After losing part of her right leg to toxic shock syndrome back in 2012, model Lauren Wasser’s struggle with the condition isn’t over. She told the Washington Post that she’s still in “excruciating pain” every day and will “inevitably” require a left leg amputation as well.
Wasser has also turned her personal struggle into a public cause, advocating for legislation that would require the National Institutes of Health to improve its research and regulation around tampons and other feminine hygiene products, which are often implicated in cases of toxic shock syndrome.
We asked Dr. Paul Sax, medical director of the division of infectious disease at Boston’s Brigham and Women’s Hospital, what women should know about toxic shock syndrome.
What is toxic shock syndrome?
Toxic shock syndrome (TSS) is a severe complication most often resulting from Staphylococcus aureus, or staph, infections. “In some people who have this infection, the bacteria makes a toxin and their body doesn’t fight the toxin off well,” Sax says. “It ends up causing very low blood pressure—that’s shock—and sometimes multiple other complications,” potentially including organ failure, limb loss and even death.
How do you get toxic shock syndrome?
While open wounds or surgical complications can cause TSS, the disease is most commonly associated with tampon use. (Wasser claims tampons were at fault in her case, and in 2015 filed a lawsuit against the manufacturer of Kotex tampons.) In the 1980s, according to the CDC, high-absorbency tampons, as well as tampons containing materials such as polyester foam and cross-linked carboxymethylcellulose, were highlighted as risk factors for TSS. “The high-absorbency tampons plus this particular material led to an overgrowth of this staph aureus, and in addition the material actually caused the staph to make more of the toxin,” Sax says.

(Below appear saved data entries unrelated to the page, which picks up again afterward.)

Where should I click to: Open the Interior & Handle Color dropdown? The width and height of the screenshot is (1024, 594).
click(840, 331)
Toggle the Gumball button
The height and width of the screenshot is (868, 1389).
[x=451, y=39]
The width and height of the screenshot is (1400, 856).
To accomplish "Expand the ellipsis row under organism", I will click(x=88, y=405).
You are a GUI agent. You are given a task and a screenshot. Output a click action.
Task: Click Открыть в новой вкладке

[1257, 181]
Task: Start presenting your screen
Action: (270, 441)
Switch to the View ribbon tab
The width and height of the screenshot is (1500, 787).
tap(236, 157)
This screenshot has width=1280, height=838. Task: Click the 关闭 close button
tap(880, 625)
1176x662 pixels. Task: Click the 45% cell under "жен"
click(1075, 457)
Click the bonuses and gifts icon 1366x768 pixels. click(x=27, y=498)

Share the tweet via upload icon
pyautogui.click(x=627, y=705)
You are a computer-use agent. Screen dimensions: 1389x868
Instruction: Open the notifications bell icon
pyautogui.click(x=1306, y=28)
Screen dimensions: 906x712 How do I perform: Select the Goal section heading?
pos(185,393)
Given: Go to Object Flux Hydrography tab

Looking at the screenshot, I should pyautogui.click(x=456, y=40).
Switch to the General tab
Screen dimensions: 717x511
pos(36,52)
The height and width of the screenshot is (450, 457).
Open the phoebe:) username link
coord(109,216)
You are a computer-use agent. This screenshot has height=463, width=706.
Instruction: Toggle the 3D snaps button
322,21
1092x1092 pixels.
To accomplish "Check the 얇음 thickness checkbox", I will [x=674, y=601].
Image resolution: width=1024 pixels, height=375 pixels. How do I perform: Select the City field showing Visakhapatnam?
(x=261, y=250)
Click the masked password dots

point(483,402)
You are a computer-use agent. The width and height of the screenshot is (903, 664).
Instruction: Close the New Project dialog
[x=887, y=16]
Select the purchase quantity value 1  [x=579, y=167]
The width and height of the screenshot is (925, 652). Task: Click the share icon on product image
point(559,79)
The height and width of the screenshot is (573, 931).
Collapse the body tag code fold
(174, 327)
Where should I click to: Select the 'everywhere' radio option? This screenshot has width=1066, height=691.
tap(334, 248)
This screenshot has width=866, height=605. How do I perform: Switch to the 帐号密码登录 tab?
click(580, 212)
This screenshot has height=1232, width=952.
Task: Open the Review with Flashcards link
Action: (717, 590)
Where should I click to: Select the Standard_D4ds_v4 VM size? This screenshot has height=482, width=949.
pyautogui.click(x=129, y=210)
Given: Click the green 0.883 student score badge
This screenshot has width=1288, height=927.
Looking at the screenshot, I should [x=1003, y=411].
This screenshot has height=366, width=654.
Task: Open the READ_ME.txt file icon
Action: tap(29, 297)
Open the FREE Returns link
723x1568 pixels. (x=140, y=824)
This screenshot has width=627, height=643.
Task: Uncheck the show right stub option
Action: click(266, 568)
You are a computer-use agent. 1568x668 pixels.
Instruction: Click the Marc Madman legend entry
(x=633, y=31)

After that discovery, according to the CDC, companies began making lower absorbency tampons and phasing out materials associated with the disease. As a result of these changes, as well as better public education, TSS incidence began to plummet, and today it occurs in about one in 100,000 menstruating women, according to the National Organization for Rare Disorders.
To get TSS today, a person would “need to have a strain of staph aureus that produces the toxin and then be the kind of person who, for genetic reasons, doesn’t make appropriate antibody response to the toxin,” Sax says.
What are the symptoms of toxic shock syndrome?
Signs of TSS include a sudden high fever, low blood pressure, gastrointestinal distress, a rash on your palms and soles, confusion, muscle aches, facial redness, seizures and headaches, according to the Mayo Clinic. “It’s not subtle,” Sax says. “They’re very, very sick. They have low blood pressure, they often feel like they have a terrible flu, sometimes their thinking isn’t quite clear, often people feel very puffy.”
Is toxic shock syndrome treatable?
While TSS can be fatal, it is treatable if caught early. Doctors typically treat TSS with a cocktail of antibiotics, blood pressure medications and fluids, according to the Mayo Clinic, which can both treat dehydration associated with TSS and help flush toxins from the body.
How can you avoid toxic shock syndrome?
“The condition is sufficiently rare that, on a practical level, I don’t feel like there’s a lot that people should do to prevent it, aside from exercising good judgment regarding the frequency of tampon replacement,” Sax says. Experts recommend changing tampons every four to eight hours.